WORK INSTRUCTION – From the line containing "Select the Applicant Evaluation tab" to the last line of the data below, copy everything exactly and nothing else; pictures stay out.
Segment Open
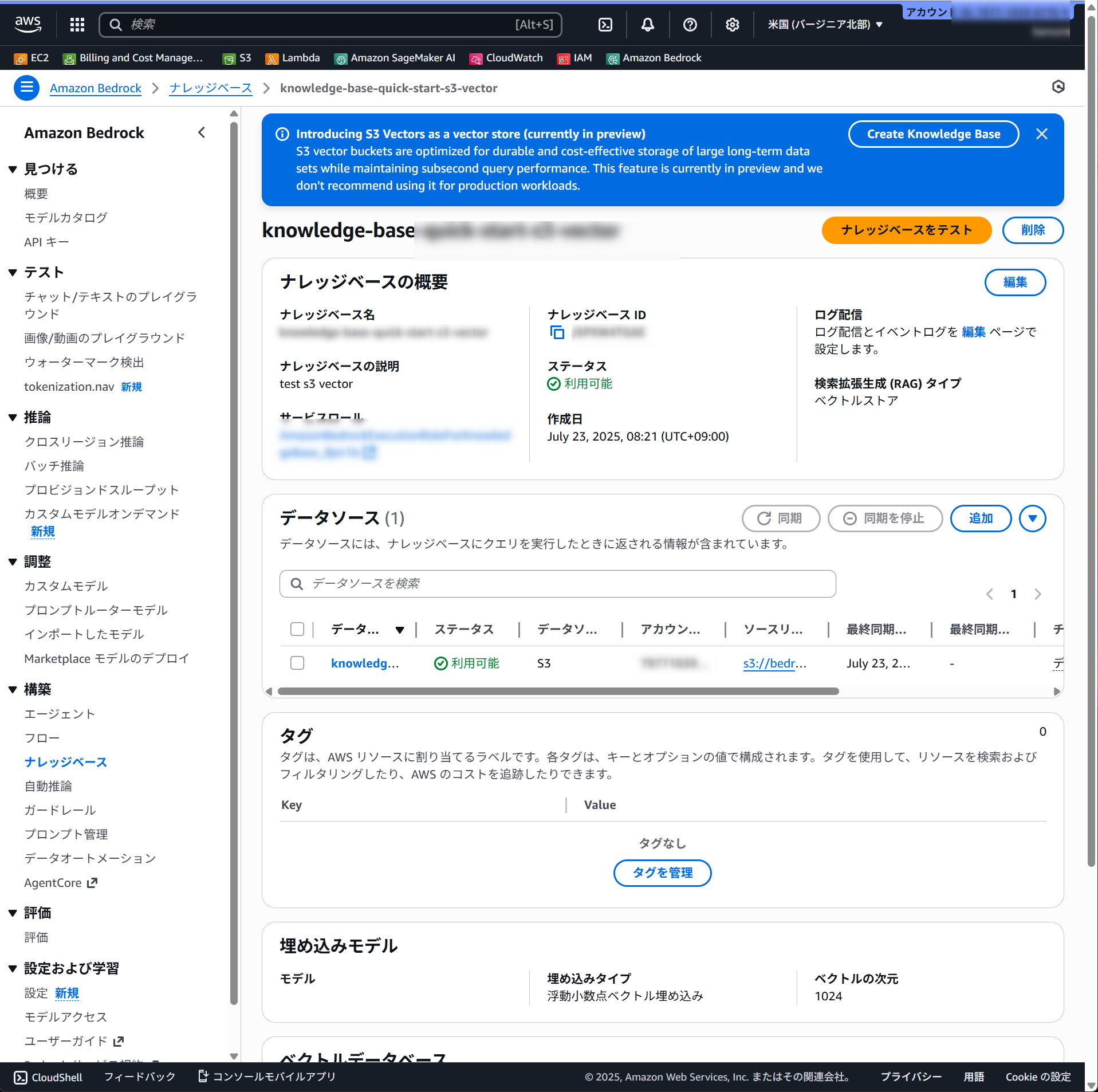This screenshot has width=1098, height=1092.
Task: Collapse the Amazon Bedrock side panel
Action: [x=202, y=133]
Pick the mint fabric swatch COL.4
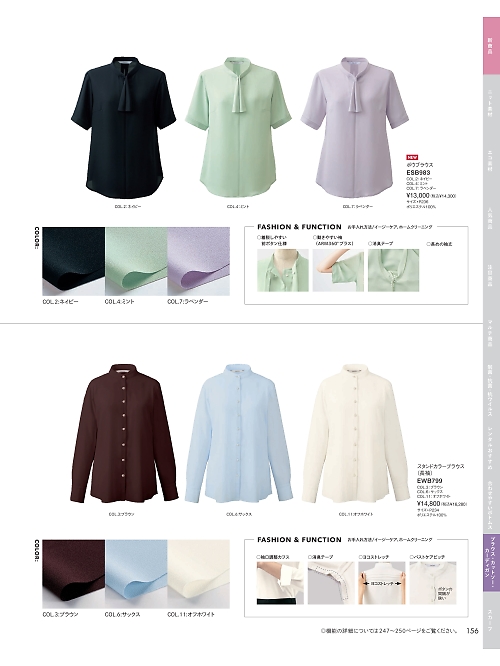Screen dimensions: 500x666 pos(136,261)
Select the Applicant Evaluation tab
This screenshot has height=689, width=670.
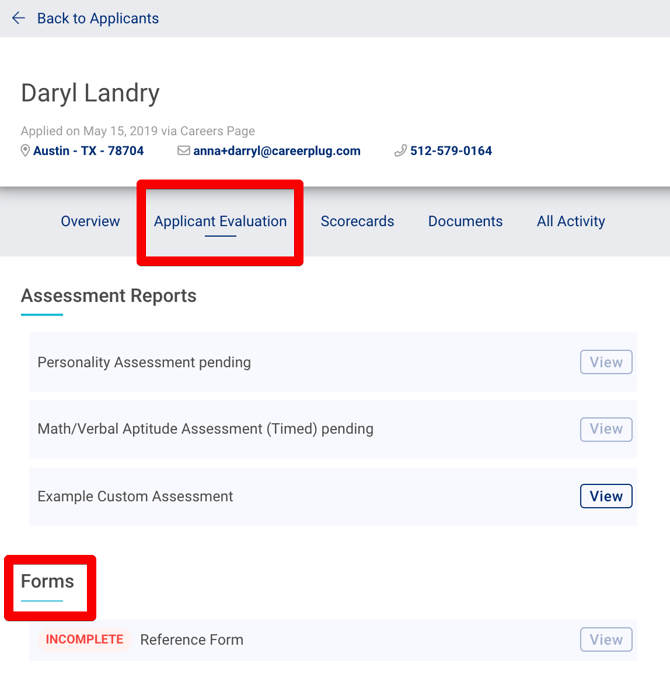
Segment Closed
WRITTEN ANSWER –
Select the Applicant Evaluation tab
This screenshot has height=689, width=670.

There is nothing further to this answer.